# Document section
◇ ◇ ◇ ◇
In its argument that a contract did not exist between plaintiffs and defendants, the CTA attempts to restrict the meaning of the term “contract of carriage.” The CTA contends that this term is used by the courts only in reference to a carrier’s liability for a passenger’s personal injuries or death. The CTA further contends that the term “contract of carriage” is inapplicable to the case at bar since the issue raised on appeal deals with an alleged breach of contract for transit fare.

We disagree with the CTA’s argument. The phrase “contract of carriage” may be used not only in relation to the liability of a carrier for personal injury or death of a passenger as a result of its failure to properly perform its duties to receive and transport such passenger, but the term encompasses all rights, liabilities and duties of the carrier and the passenger as well. Indeed, this contract is essential to the creation of the relationship of carrier and passenger. (Illinois Central R.R. Co. v. O’Keefe (1897), 168 Ill. 115, 48 N.E. 294.) We therefore give the phrase “contract of carriage” a broader interpretation than defendant CTA allows. Our reading of the controlling cases on this issue leads us to affirm over 75 years of Illinois case law which affirmatively characterizes the relation between a passenger and carrier as contractual. (O’Donnell v. Chicago & Northwestern Ry. Co. (1903), 106 Ill. App. 287.) We hold that this relationship exists in the case at bar.

Next for our consideration is whether the mere purchase of a CTA monthly pass gives rise to a contractual relationship between plaintiffs and defendants. We hold that it does not.
◇ ◇ ◇ ◇
# Stored data
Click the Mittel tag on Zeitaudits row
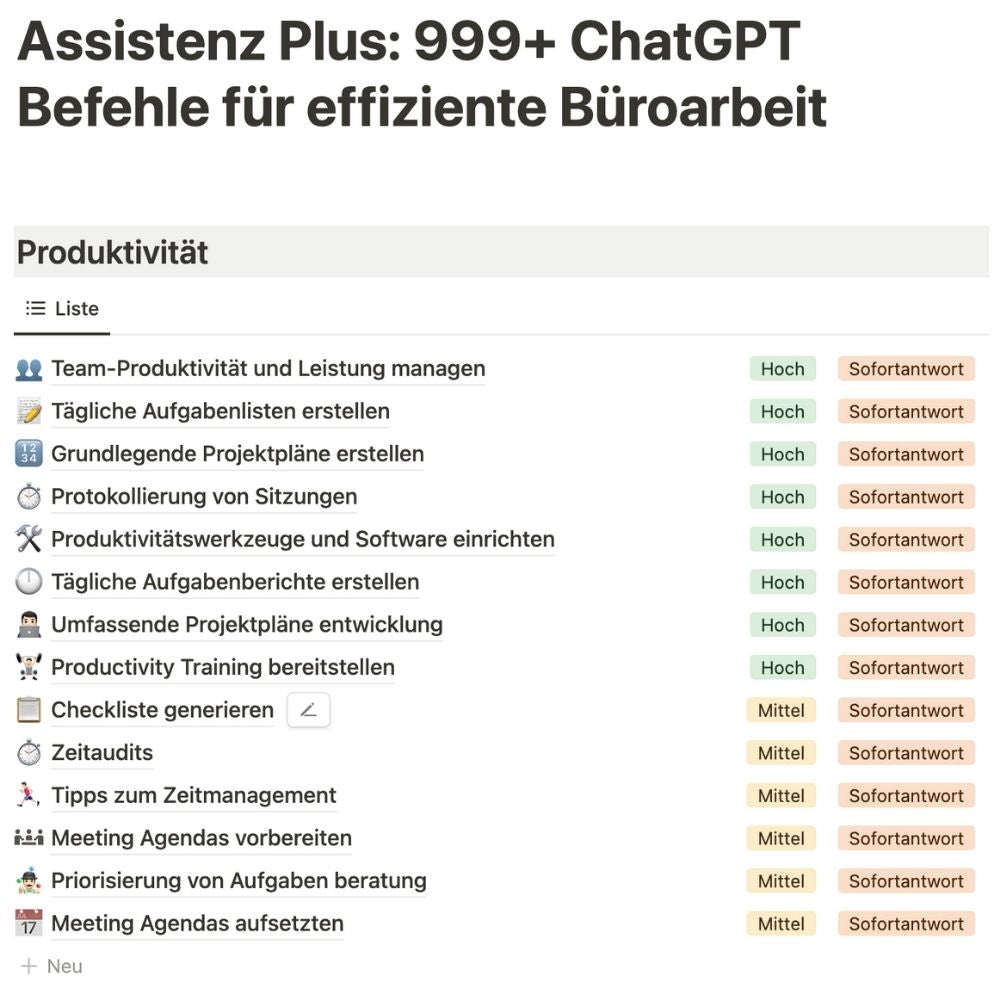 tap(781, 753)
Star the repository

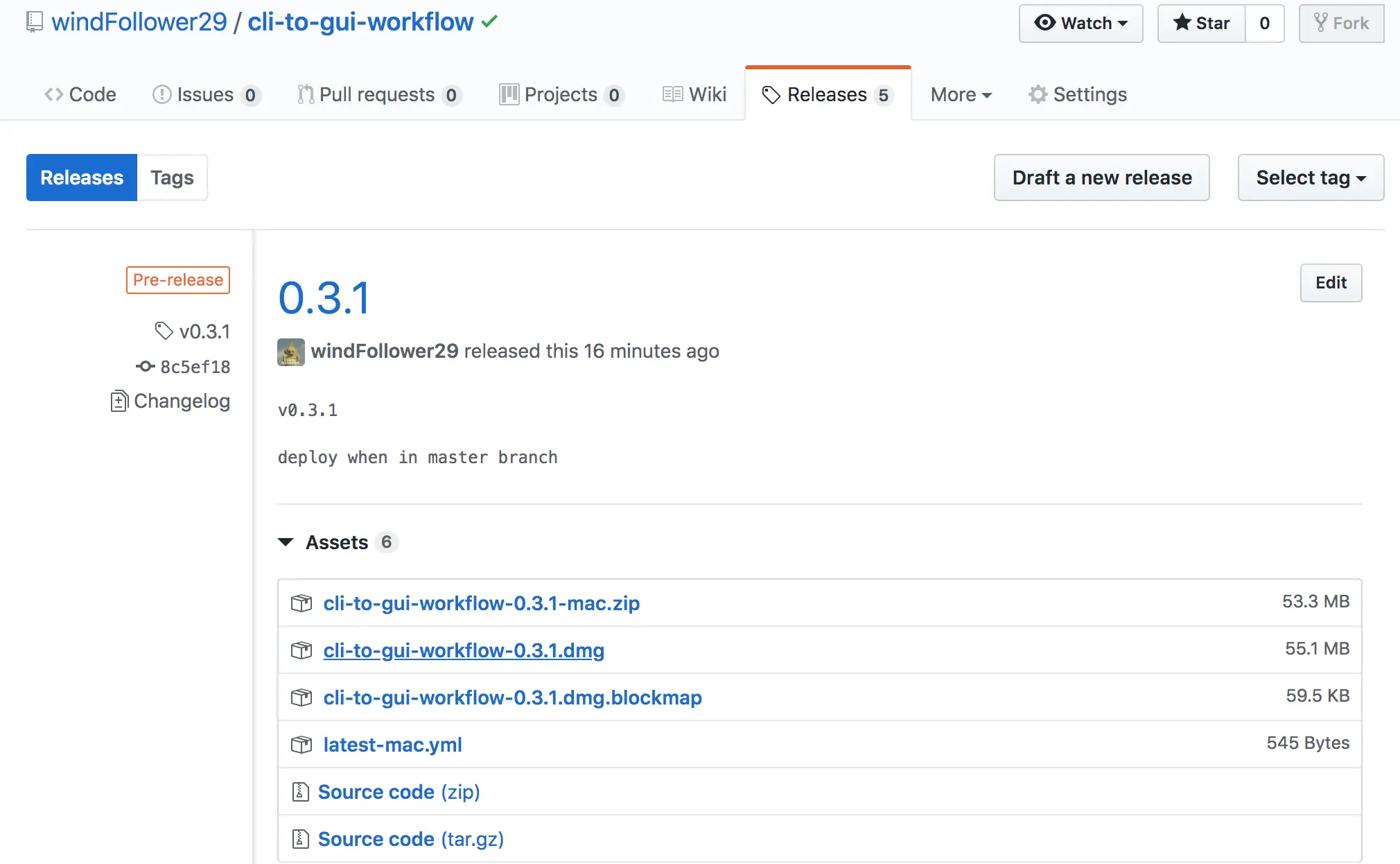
◇ ◇ ◇ ◇
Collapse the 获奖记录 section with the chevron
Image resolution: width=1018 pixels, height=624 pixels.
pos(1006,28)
◇ ◇ ◇ ◇
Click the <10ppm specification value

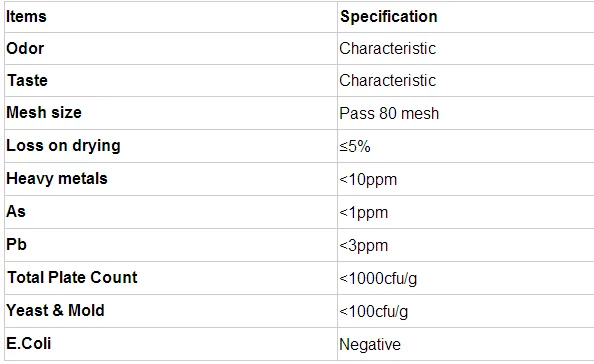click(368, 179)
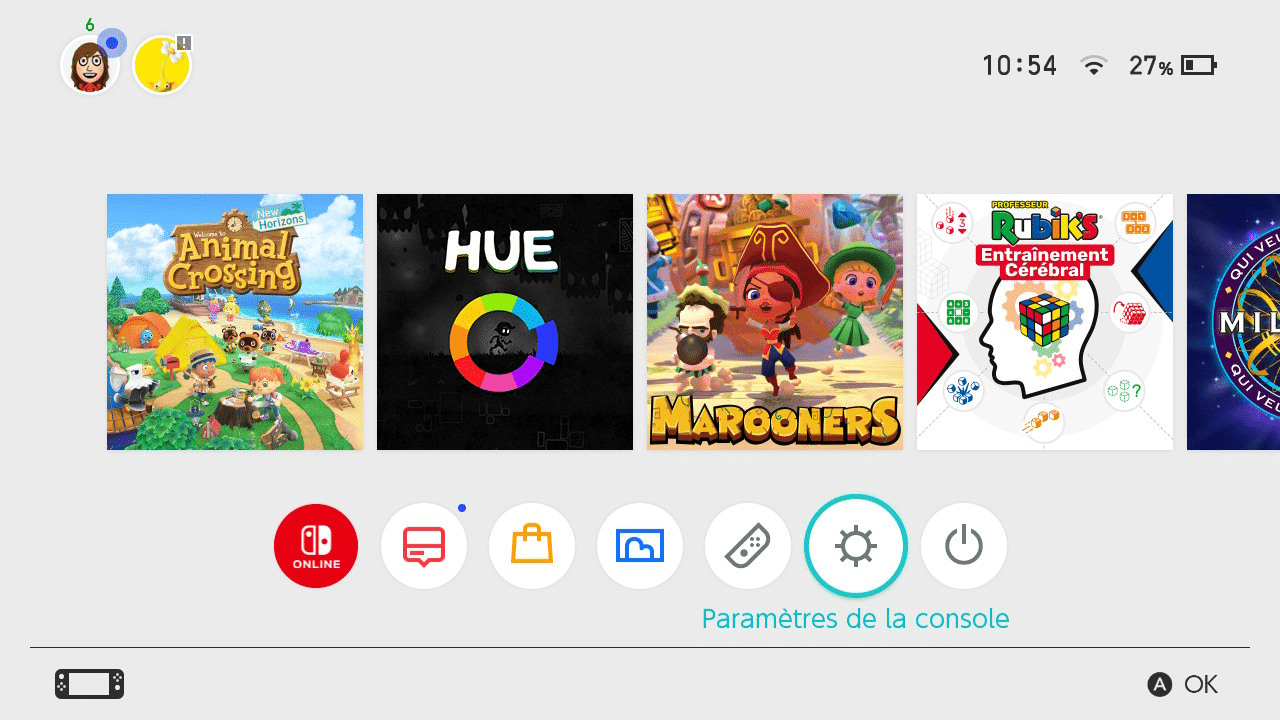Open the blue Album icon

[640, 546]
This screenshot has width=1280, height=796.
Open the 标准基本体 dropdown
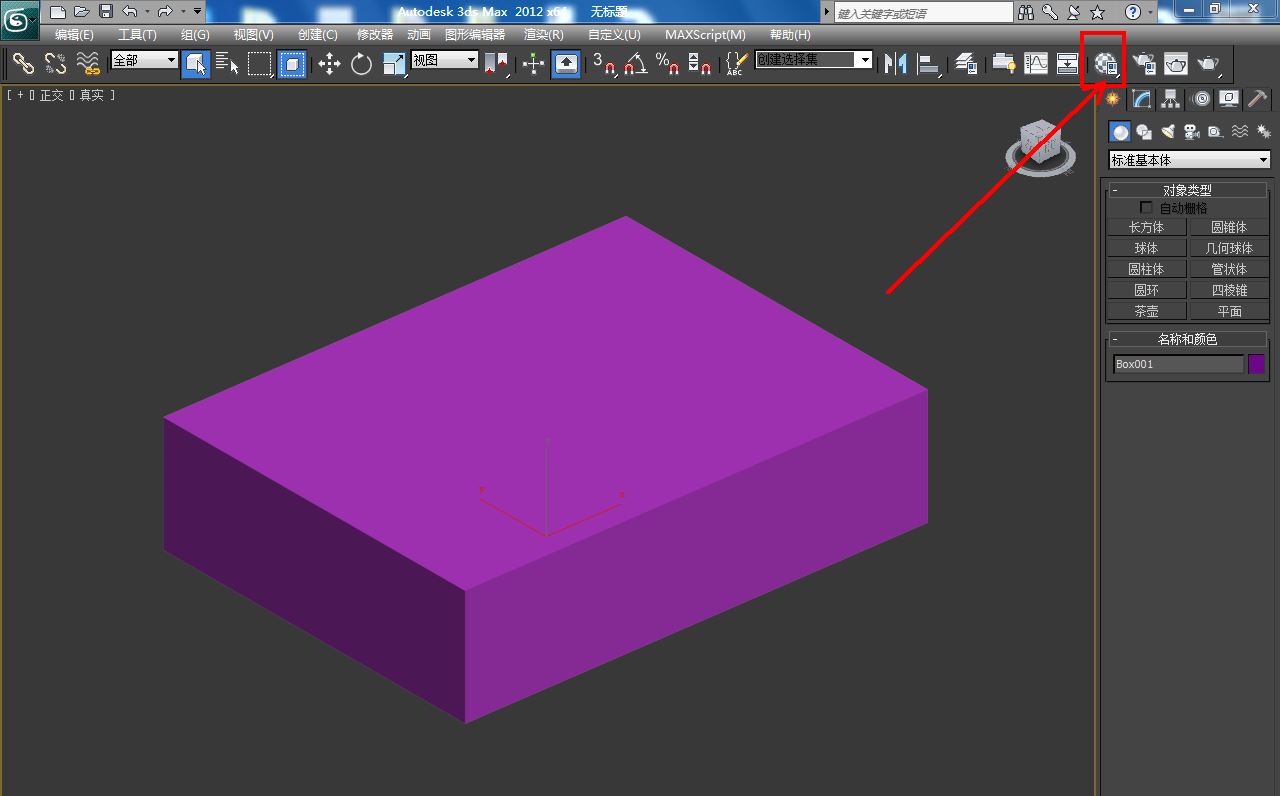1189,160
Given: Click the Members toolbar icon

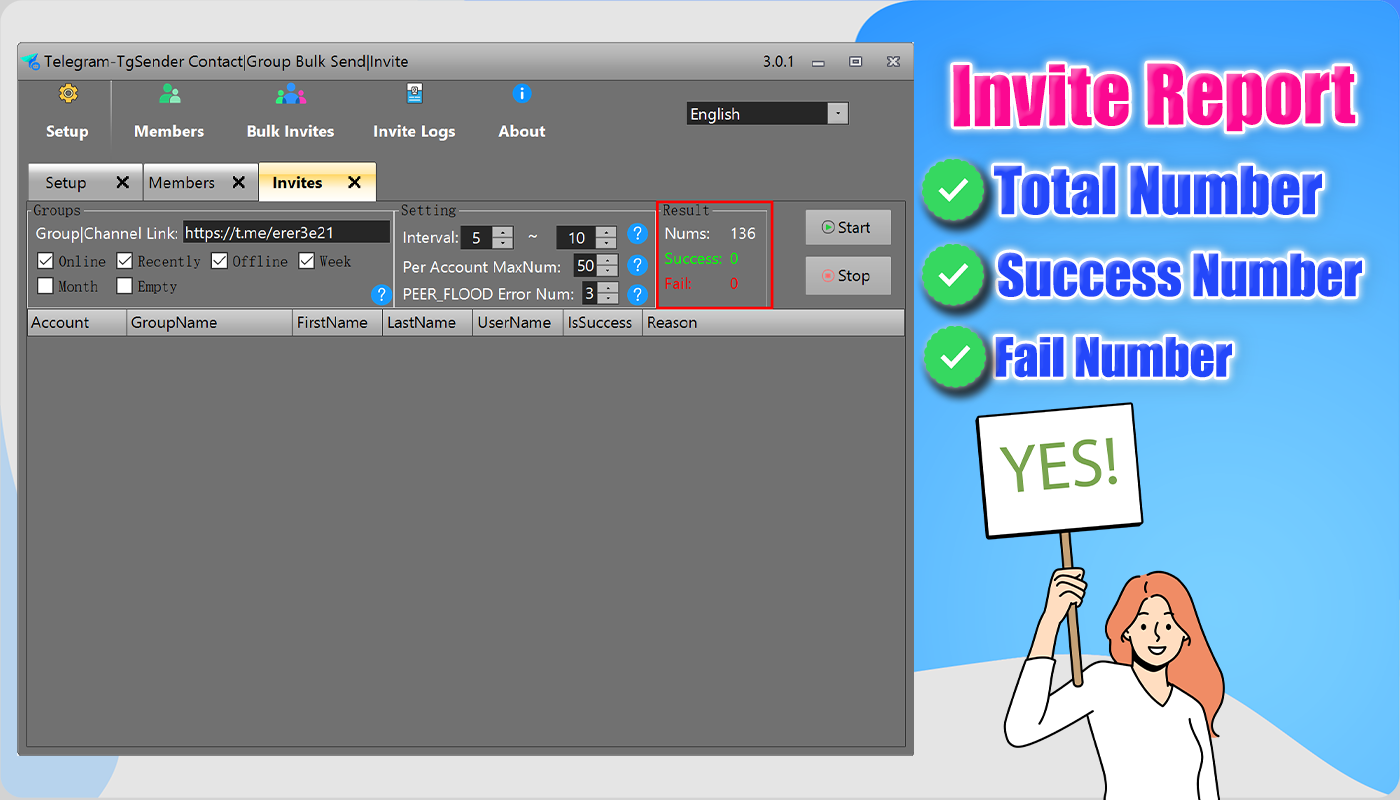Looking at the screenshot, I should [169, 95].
◇ ◇ ◇ ◇
# Your tasks
(1) Set down the rows from the line that contains "Click the <10ppm specification value" through the line that contains "Looking at the", both included, exactly as they are, but leave out the pictures.
(2) Take the passage on the CTA contract of carriage further from where it stops.

# Per-task answers
(1)
Click the <10ppm specification value

click(368, 179)
Open the blue Album icon

[640, 546]
This screenshot has width=1280, height=796.
Open the 标准基本体 dropdown
1189,160
Given: Click the Members toolbar icon

Looking at the screenshot, I should [169, 95].

(2)
In accordance with our analysis above that in order to create a passenger-carrier relationship, a passenger must first make an offer to be carried, that he must put himself in the care and control of the carrier with the intention of becoming a passenger and that the carrier may show his acceptance by receiving the passenger and transporting him over its lines, it naturally follows that merely purchasing a ticket does not in and of itself create a contract of carriage. O’Donnell v. Chicago & Northwestern Ry. Co. (1903), 106 Ill. App. 287; Chicago & Eastern Illinois R.R. Co. v. Jennings (1901), 190 Ill. 478, 60 N.E. 818; Illinois Central R.R. Co. v. O’Keefe (1897), 168 Ill. 115, 48 N.E. 294.

Our courts have consistently held that a ticket (which, in the *471pending case is in the form of a monthly pass) forms a part of the contract of carriage but it is not itself a contract. Chicago & Alton R.R. Co. v. Dumser (1896), 161 Ill. 190, 43 N.E. 698; Illinois Central R.R. Co. v. Copeland (1860), 24 Ill. 332.

A monthly pass, like a single-ride ticket, is a receipt which reflects prepayment of the current fare and is subject to the statutory powers and obligations of the carrier (CTA and RTA). Lust v. Metropolitan West Side Elevated Ry. Co. (1921), 222 Ill. App. 288.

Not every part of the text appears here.